Department of Microbiology and Immunology, Weill Cornell Medicine, New York, New York, USA.
J Virol. 2022 Apr 27;96(8):e0003422. doi: 10.1128/jvi.00034-22. Epub 2022 Apr 6.
With the much-debated exception of the modestly reduced acquisition reported for the RV144 efficacy trial, HIV-1 vaccines have not protected humans against infection, and a vaccine of similar design to that tested in RV144 was not protective in a later trial, HVTN 702. Similar vaccine regimens have also not consistently protected nonhuman primates (NHPs) against viral acquisition. Conversely, experimental vaccines of different designs have protected macaques from viral challenges but then failed to protect humans, while many other HIV-1 vaccine candidates have not protected NHPs. While efficacy varies more in NHPs than humans, vaccines have failed to protect in the most stringent NHP model. Intense investigations have aimed to identify correlates of protection (CoPs), even in the absence of net protection. Unvaccinated animals and humans vary vastly in their susceptibility to infection and in their innate and adaptive responses to the vaccines; hence, merely statistical associations with factors that do not protect are easily found. Systems biological analyses, including artificial intelligence, have identified numerous candidate CoPs but with no clear consistency within or between species. Proposed CoPs sometimes have only tenuous mechanistic connections to immune protection. In contrast, neutralizing antibodies (NAbs) are a central mechanistic CoP for vaccines that succeed against other viruses, including SARS-CoV-2. No HIV-1 vaccine candidate has yet elicited potent and broadly active NAbs in NHPs or humans, but narrow-specificity NAbs against the HIV-1 isolate corresponding to the immunogen do protect against infection by the autologous virus. Here, we analyze why so many HIV-1 vaccines have failed, summarize the outcomes of vaccination in NHPs and humans, and discuss the value and pitfalls of hunting for CoPs other than NAbs. We contrast the failure to find a consistent CoP for HIV-1 vaccines with the identification of NAbs as the principal CoP for SARS-CoV-2.

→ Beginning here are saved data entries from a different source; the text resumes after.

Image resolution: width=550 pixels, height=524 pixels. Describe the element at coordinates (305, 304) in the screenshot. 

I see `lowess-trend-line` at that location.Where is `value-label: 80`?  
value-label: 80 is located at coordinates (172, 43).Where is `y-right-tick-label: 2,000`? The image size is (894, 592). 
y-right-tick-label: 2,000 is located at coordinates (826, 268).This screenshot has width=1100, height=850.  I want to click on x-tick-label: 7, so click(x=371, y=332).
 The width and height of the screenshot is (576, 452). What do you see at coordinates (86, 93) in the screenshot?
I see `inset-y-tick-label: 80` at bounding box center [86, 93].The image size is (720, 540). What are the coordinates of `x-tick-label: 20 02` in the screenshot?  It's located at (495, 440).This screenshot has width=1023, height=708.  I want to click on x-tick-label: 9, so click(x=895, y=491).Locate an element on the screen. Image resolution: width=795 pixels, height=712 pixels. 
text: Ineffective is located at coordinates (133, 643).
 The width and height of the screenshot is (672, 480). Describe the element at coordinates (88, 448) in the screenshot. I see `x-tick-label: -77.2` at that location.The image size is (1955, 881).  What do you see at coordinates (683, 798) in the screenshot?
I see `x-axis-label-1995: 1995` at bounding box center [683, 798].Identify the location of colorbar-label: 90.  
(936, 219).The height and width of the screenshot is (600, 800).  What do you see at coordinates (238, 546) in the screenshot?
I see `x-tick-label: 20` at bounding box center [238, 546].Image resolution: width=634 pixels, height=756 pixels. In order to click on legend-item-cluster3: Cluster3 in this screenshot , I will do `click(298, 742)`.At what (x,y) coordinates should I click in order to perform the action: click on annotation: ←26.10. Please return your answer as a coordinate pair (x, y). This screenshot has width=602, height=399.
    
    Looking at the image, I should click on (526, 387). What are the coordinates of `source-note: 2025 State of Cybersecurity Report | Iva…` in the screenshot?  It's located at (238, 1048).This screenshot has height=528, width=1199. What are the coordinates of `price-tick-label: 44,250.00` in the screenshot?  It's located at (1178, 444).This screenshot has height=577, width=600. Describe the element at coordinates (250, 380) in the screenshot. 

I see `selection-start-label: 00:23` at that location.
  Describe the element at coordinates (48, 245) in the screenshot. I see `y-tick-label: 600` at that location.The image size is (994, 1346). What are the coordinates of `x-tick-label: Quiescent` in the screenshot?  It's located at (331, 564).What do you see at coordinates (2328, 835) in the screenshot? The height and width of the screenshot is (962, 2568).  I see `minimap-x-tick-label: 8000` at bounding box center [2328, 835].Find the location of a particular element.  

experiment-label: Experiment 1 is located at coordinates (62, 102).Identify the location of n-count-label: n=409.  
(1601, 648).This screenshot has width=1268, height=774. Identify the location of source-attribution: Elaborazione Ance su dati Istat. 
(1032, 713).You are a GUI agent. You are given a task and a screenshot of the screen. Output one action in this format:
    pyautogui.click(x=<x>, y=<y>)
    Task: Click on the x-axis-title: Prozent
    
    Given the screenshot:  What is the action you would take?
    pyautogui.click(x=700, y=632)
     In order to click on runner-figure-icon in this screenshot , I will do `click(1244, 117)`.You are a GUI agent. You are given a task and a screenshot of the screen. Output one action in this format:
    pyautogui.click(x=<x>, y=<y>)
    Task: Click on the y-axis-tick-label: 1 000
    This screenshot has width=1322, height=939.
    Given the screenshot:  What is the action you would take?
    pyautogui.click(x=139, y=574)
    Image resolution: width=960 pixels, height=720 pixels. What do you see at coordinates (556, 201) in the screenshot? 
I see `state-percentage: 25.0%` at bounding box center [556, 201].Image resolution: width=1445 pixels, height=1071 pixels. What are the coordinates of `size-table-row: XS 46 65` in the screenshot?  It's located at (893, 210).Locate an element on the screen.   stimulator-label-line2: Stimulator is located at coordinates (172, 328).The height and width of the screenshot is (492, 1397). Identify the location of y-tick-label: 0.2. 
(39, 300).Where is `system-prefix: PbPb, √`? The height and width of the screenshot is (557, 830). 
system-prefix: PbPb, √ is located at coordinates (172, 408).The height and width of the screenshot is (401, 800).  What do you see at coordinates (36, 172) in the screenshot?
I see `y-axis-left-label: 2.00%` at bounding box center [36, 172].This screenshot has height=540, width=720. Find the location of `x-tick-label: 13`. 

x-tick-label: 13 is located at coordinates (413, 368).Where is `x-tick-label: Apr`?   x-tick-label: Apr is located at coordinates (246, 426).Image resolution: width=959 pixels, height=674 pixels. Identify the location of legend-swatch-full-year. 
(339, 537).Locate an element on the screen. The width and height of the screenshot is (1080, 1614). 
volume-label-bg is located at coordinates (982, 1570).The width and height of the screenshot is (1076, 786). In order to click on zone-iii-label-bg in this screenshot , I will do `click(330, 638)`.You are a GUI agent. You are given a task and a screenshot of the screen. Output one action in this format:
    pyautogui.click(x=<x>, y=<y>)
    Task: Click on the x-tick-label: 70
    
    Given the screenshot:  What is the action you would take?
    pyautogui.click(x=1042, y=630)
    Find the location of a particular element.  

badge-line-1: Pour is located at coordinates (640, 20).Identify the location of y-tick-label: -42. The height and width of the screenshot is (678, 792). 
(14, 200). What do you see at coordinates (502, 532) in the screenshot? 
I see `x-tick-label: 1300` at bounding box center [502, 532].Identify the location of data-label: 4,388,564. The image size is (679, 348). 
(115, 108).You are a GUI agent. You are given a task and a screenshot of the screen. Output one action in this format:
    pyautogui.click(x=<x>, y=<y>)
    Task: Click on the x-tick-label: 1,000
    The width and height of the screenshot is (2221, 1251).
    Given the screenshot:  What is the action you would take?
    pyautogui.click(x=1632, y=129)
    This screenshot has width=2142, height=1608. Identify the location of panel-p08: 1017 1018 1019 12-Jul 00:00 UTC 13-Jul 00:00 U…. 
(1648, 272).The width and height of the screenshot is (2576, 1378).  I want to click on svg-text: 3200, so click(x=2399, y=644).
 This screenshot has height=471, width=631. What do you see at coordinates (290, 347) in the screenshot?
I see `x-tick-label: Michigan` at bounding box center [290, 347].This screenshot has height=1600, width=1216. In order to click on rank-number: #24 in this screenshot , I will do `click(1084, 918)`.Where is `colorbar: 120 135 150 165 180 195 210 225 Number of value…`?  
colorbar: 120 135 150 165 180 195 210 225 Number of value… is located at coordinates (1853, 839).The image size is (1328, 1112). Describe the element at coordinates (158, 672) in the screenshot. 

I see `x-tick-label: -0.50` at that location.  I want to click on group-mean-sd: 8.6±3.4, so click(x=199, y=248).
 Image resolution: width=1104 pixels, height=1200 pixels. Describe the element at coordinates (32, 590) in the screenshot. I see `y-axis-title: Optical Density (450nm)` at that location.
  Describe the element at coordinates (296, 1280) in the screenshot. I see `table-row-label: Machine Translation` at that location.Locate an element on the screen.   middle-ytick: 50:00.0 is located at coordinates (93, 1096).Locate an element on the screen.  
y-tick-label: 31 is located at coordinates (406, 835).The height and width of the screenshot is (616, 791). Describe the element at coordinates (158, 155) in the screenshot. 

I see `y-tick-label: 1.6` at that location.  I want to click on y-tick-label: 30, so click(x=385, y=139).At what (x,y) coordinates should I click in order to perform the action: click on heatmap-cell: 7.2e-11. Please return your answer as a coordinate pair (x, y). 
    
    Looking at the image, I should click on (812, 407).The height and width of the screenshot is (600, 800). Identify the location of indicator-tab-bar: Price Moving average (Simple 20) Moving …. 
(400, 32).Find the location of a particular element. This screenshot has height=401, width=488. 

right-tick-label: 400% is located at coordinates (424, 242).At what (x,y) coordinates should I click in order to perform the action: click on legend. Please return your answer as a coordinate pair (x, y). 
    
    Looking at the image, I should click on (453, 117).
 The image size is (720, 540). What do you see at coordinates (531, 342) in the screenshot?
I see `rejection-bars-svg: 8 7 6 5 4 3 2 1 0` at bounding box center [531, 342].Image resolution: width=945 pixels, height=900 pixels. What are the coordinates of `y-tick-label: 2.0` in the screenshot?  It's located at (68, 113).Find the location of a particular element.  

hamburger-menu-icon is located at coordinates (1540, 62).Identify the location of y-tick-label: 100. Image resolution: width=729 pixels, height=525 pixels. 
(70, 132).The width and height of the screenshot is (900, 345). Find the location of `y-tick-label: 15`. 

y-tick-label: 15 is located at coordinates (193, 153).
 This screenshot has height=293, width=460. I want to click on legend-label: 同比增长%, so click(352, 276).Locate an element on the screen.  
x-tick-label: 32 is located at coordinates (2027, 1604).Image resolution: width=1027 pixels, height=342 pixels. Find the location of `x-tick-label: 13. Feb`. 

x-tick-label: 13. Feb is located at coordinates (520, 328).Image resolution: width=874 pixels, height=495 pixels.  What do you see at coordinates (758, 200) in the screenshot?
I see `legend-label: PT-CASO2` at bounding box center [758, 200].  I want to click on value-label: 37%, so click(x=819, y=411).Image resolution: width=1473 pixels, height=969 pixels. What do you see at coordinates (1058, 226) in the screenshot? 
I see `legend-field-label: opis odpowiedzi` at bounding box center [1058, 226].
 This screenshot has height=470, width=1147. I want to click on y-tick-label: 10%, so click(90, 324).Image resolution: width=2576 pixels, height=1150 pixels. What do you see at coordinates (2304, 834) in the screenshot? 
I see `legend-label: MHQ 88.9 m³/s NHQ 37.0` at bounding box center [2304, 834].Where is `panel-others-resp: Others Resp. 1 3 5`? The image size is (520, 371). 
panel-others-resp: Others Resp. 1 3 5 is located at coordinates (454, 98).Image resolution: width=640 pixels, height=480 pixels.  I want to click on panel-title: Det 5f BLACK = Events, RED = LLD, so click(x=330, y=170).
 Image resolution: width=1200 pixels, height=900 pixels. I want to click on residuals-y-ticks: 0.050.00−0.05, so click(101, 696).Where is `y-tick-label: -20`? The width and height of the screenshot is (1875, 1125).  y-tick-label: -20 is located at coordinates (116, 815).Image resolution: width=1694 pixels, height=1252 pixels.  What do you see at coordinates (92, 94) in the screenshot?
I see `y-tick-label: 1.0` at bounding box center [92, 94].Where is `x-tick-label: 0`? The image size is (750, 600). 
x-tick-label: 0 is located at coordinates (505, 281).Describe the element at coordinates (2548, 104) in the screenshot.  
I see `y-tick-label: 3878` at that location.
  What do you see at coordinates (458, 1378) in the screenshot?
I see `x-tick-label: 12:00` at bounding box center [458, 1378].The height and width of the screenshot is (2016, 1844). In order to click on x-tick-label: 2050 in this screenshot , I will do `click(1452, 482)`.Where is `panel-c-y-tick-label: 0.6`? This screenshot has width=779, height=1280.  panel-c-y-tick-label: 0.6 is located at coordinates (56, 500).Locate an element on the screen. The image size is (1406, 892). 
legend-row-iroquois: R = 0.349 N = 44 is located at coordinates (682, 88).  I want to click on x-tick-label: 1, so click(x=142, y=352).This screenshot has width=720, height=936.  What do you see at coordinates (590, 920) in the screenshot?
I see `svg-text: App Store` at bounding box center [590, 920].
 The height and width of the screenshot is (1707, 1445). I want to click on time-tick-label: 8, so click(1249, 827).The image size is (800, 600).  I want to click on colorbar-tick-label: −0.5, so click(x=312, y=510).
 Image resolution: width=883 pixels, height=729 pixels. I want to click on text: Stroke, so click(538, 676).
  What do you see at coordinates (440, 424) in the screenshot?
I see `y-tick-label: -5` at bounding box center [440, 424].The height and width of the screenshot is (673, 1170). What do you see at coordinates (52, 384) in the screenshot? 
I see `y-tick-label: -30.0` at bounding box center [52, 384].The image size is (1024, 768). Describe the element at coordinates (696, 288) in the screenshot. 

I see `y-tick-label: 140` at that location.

除了 RV144 疗效试验报告的适度降低的获得性这一备受争议的例外,HIV-1 疫苗未能保护人类免受感染,并且在后来的 RV144 试验中,设计类似的疫苗未能提供保护,HVTN 702 也是如此。类似的疫苗方案也未能一致保护非人类灵长类动物(NHPs)免受病毒感染。相反,不同设计的实验性疫苗保护猕猴免受病毒挑战,但未能保护人类,而许多其他 HIV-1 疫苗候选物未能保护 NHPs。虽然在 NHPs 中功效变化较大,但在最严格的 NHPs 模型中疫苗未能提供保护。尽管没有净保护作用,仍进行了密集的研究以确定保护相关因素(CoPs)。未接种疫苗的动物和人类在感染易感性以及对疫苗的先天和适应性反应方面差异很大;因此,很容易发现与未保护因素的统计关联。系统生物学分析,包括人工智能,已经确定了许多候选 CoPs,但在物种内或物种间没有明确的一致性。提出的 CoPs 与免疫保护的机制联系有时只是很脆弱。相比之下,中和抗体(NAbs)是针对其他病毒(包括 SARS-CoV-2)成功的疫苗的一个核心机制 CoP。到目前为止,还没有任何 HIV-1 疫苗候选物在 NHPs 或人类中引起强大且广泛有效的 NAbs,但针对与免疫原相对应的 HIV-1 分离株的特异性 NAbs 确实可以防止同源病毒感染。在这里,我们分析了为什么如此多的 HIV-1 疫苗会失败,总结了 NHPs 和人类接种疫苗的结果,并讨论了寻找除 NAbs 以外的 CoPs 的价值和陷阱。我们将未能找到一致的 HIV-1 疫苗 CoP 与鉴定 NAbs 作为 SARS-CoV-2 的主要 CoP 进行对比。